Migrated from eDJGroupInc.com. Author: Greg Harris. Published: 2012-03-08 04:00:02Format, images and links may no longer function correctly. The following article is based on notes taken during The Cowen Group’s Signature Dinner hosted in Atlanta on March 1, 2012.

The guest list for the evening included sixteen professionals with responsibilities ranging from an eDiscovery technologist and an Enterprise Architect to a Vice President of Security Compliance and a College Professor.  Some of the industries represented in the discussion were:

  • Academia
  • Agricultural Machinery
  • Air Delivery & Freight Services
  • Broadcast Media
  • Credit Monitoring
  • Financial Services
  • Legal Services
  • Hotels & Motels
  • Telecommunications

David Cowen, Managing Partner at The Cowen Group, started the evening by asking each participant to introduce themselves, and define their biggest challenge.  Answers covered the spectrum from identity management and information governance to Payment Card Industry (PCI) requirements and how to protect Personally Identifiable Information (PII).  One common theme from all of the answers was the volume of data, and how to manage it.

What is data?  To some of the companies, data is not viewed as an asset; it is simply a byproduct of doing business.  To other companies, such as the credit monitoring firm, data is “the only asset”.  A current industry buzzword is “big data”.  Companies hold massive amounts of data, and if they are able to develop ways to analyze it, they can learn a lot about their customer base, and make meaningful forecasts.  However, regardless of how the company views data and its usefulness, it is a liability, and accidental disclosure can lead to regulatory fines, and public embarrassment.

Eventually, the discussion turned to email archival and data retention policies.  Several of the participants indicated that their organizations either have an archival solution in place, or are in the process of implementation.  The question is – how much email do you keep?  Of course, some industries are bound by regulatory requirements to preserve email and other records for a number of years.  But what about the non-business related email?  One company allows their custodians to use folders in the archival system to store email based on the type of data (e.g. financial, legal, medical, etc.).  In this scenario, the onus is on the custodian to determine whether or not to preserve the email… even if a legal matter does not exist.  The company needs to have a well-defined data retention policy for the custodians to follow, and the policy must be socialized regularly to encourage compliance.

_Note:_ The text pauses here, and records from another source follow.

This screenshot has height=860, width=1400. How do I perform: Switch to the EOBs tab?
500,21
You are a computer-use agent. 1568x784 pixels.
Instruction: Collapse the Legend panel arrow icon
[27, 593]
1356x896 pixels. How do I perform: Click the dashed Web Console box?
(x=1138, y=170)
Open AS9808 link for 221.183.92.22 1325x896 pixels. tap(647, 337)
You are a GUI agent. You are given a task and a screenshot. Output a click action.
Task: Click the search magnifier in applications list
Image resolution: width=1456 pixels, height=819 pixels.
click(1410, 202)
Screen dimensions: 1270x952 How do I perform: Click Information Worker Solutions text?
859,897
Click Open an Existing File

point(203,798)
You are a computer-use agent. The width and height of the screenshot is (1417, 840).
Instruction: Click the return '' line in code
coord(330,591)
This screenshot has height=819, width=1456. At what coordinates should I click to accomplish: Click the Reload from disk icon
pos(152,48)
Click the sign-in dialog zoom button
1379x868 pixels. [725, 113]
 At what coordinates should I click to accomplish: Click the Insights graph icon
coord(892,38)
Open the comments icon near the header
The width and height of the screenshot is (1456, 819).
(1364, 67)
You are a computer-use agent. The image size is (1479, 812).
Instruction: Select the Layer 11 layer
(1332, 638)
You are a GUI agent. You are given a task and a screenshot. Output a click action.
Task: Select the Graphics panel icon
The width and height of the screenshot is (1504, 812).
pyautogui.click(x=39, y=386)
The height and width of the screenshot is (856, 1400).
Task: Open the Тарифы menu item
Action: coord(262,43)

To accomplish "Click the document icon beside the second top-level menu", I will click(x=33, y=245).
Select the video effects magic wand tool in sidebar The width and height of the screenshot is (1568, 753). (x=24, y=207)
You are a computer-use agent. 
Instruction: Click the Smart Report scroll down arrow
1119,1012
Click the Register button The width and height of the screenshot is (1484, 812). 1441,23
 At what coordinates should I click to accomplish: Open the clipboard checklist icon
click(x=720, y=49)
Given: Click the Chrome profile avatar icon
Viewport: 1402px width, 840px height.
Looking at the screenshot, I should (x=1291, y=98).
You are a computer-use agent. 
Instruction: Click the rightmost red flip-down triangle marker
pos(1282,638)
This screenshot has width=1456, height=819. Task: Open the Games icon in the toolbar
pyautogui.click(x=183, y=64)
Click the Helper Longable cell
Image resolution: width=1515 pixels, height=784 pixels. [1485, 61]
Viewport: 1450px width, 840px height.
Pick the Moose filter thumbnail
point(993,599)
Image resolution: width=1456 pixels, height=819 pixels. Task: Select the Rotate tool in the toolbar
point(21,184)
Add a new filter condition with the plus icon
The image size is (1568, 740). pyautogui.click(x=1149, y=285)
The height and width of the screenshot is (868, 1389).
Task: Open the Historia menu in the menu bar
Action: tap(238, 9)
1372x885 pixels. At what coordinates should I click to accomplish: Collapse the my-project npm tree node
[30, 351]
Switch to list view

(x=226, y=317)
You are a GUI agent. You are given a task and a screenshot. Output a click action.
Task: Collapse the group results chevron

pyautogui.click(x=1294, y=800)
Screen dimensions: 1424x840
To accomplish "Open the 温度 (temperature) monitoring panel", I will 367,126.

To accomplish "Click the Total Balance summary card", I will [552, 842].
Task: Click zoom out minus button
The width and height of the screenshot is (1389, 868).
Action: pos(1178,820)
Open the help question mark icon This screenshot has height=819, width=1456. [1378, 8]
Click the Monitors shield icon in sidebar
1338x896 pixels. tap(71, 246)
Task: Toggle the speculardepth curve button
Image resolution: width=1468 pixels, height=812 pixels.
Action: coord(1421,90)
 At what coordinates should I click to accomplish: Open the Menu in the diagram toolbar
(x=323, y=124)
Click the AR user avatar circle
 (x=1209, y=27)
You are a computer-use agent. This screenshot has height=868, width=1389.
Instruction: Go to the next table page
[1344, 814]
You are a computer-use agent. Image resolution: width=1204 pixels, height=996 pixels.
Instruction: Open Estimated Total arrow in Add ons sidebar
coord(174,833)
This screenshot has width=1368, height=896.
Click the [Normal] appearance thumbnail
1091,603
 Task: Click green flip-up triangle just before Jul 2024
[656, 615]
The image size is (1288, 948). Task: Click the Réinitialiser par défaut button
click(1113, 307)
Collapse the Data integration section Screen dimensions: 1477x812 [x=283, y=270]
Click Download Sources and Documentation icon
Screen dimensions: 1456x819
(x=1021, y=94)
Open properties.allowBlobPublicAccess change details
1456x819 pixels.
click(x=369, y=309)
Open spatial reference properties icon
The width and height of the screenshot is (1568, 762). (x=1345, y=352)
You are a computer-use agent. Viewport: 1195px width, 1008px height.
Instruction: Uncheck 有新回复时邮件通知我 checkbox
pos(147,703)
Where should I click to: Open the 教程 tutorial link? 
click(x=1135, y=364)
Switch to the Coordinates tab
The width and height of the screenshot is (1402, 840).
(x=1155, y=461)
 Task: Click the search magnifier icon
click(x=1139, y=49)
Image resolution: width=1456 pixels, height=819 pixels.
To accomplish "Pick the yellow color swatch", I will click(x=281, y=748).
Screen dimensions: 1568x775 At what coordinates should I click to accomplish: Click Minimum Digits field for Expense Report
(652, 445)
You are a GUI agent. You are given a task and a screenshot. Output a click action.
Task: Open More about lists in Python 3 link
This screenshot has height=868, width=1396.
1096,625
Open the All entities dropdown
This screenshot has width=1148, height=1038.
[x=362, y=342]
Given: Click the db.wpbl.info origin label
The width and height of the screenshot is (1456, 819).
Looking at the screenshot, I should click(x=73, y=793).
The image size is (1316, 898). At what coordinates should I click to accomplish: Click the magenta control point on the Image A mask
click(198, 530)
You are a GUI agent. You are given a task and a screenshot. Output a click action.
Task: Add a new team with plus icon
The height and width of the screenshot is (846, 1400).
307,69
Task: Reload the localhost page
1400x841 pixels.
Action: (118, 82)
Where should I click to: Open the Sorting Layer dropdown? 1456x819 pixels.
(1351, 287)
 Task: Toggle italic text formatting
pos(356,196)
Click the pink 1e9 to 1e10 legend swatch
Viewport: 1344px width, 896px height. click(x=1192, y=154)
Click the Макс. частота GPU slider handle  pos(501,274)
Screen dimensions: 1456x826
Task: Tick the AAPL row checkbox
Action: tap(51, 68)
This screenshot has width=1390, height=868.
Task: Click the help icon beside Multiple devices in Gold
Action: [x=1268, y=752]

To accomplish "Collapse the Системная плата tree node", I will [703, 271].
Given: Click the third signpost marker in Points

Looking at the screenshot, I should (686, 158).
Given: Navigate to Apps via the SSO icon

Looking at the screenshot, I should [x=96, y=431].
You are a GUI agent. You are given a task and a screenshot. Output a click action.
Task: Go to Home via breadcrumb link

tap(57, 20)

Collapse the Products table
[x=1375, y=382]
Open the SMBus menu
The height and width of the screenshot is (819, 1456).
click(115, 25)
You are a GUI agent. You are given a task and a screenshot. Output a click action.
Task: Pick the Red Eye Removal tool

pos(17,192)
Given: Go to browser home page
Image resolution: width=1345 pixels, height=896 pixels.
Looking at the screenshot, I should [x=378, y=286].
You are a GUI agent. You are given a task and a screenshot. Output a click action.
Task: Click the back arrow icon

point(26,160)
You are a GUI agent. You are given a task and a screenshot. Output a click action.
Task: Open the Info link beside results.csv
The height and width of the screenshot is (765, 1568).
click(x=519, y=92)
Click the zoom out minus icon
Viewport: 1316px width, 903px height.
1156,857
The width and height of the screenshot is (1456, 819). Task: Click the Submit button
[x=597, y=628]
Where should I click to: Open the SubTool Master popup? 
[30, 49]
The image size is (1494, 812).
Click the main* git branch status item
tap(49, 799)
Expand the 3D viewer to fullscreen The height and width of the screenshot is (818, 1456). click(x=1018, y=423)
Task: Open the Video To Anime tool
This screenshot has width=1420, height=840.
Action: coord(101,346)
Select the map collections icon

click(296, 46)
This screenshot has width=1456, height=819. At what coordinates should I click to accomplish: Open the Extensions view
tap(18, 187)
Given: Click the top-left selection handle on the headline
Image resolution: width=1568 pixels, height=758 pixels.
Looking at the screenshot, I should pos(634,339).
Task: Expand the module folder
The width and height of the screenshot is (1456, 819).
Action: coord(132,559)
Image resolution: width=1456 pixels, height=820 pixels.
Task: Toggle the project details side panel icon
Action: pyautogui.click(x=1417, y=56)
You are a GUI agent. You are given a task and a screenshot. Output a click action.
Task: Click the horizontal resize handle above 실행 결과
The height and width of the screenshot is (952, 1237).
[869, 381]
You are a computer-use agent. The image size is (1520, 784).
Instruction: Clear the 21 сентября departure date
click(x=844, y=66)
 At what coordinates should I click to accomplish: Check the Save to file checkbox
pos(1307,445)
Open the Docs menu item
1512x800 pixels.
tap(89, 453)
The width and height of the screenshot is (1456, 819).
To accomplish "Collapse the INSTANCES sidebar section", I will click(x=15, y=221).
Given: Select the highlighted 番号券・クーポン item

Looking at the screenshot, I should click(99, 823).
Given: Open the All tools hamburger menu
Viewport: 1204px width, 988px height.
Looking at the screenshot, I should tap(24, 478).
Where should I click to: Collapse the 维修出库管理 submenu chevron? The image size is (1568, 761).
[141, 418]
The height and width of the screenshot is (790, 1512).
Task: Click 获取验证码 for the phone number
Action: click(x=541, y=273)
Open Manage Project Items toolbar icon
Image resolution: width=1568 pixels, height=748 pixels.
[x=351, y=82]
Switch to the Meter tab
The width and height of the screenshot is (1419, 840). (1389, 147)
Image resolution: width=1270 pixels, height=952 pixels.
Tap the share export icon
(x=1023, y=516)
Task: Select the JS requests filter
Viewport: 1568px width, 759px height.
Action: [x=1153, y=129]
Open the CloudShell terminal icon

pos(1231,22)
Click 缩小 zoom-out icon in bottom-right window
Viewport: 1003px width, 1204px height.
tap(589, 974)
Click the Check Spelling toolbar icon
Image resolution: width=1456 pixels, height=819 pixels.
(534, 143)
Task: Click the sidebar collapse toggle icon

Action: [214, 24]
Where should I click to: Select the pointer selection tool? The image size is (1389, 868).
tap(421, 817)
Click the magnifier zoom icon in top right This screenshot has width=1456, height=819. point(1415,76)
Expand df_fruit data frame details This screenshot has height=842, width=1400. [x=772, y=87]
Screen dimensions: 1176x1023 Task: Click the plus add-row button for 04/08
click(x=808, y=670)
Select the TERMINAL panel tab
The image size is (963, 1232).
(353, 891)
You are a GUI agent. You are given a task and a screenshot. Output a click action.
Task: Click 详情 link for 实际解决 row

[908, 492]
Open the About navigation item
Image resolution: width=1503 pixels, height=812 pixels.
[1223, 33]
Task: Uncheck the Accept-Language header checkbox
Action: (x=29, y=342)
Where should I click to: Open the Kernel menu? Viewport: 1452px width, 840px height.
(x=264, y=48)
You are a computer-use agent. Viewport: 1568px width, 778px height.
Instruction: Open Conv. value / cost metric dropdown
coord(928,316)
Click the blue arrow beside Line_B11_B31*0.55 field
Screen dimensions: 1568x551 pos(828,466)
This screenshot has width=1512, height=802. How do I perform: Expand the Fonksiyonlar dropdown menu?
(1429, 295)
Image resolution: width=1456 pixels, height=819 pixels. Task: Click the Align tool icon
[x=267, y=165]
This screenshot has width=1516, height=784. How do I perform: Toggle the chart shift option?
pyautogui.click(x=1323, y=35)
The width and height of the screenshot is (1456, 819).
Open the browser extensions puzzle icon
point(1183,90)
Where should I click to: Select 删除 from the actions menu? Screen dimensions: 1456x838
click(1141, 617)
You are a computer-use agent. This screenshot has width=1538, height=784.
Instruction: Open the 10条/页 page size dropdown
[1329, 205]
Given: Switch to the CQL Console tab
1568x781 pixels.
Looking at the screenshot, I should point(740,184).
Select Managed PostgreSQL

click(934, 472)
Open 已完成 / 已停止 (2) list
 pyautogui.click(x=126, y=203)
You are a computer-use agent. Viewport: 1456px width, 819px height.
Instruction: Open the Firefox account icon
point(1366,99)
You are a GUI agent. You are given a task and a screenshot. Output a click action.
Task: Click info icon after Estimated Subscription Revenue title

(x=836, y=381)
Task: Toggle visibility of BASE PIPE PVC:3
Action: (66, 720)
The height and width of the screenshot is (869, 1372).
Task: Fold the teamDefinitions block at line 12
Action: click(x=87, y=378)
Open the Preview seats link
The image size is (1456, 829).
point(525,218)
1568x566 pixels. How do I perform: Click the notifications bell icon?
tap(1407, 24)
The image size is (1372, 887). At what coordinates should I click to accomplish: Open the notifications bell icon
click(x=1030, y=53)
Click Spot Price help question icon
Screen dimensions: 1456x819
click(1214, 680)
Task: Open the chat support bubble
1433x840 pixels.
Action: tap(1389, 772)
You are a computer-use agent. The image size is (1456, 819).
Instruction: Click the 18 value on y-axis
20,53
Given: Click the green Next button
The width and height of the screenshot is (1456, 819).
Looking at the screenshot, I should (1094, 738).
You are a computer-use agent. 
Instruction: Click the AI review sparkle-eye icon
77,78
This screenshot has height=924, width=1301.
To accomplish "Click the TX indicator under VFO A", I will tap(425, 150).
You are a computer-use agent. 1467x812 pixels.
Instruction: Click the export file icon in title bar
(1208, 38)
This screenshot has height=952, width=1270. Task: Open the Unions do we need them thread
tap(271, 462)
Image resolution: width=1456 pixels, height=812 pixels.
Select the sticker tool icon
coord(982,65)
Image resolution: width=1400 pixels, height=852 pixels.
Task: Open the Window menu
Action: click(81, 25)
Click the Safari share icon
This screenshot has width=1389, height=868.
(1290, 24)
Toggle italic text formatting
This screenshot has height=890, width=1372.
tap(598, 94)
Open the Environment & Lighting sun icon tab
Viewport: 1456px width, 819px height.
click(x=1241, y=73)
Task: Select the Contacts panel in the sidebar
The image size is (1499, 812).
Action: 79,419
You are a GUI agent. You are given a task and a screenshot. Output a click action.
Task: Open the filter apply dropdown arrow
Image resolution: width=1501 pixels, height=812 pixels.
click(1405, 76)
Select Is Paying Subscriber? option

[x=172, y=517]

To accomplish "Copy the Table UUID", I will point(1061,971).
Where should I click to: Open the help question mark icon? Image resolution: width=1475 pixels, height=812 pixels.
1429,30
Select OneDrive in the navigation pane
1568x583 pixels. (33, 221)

When defining, or refining an information governance policy, organizations need to consider the employee.  How do you train people to adopt information governance policies and processes without violating their sense of autonomy and privacy?  By highlighting the level of intimate access the enterprise has to an employee’s at-work communications, the employee may feel that they are not trusted, and morale will begin to break down.

Opinions on data retention ranged from “delete everything as soon as possible”, to “keep everything forever.”  The first opinion takes the minimalist approach in that you only store what you absolutely need, or are required to preserve.  Using this methodology, an organization would limit its exposure in future litigation, but run the risk of purging vital evidence.  The person with the “keep everything forever” opinion works for a company that uses a certain web-based email service, which is hosted by a firm that specializes in search.  The idea here is that all of their email is indexed, and readily searched on short notice.  For those of us that host our email internally, this is not a viable option.

Another interesting question was, “is there a worthwhile conversation to be had around the governance of information within the EDRM, with a specific goal of reducing redundant collection, processing, hosting, and review?”  Email archival solutions can help by de-duplicating email collections.  Some forensic collection tools, which now have an eDiscovery focus, provide the ability to exclude known files from a collection based on a hash value.  Collaboration tools provide a central repository for project documentation, and could be used as the system of record, rather than collecting the same documents from numerous laptops.

Whether the data comes from email, documents, or other sources, companies need to address containment and destruction.  eDiscovery teams are faced with an ever-expanding amount of data to identify, collect, process, search and produce.  Mail servers are full of redundant, obsolete and trivial data, which only serve to slow the eDiscovery process.  In order to reduce the amount of effort involved, eDiscovery teams should find a seat at the table so they can help shape data retention in their organization.  Fortunately, Cowen noted that “After 3-5 years of investments in people, process, technology, and policy to control the cost of eDiscovery, executives at sophisticated corporations and law firms have more clarity into the business metrics and operational pains that justify budget for information governance programs.”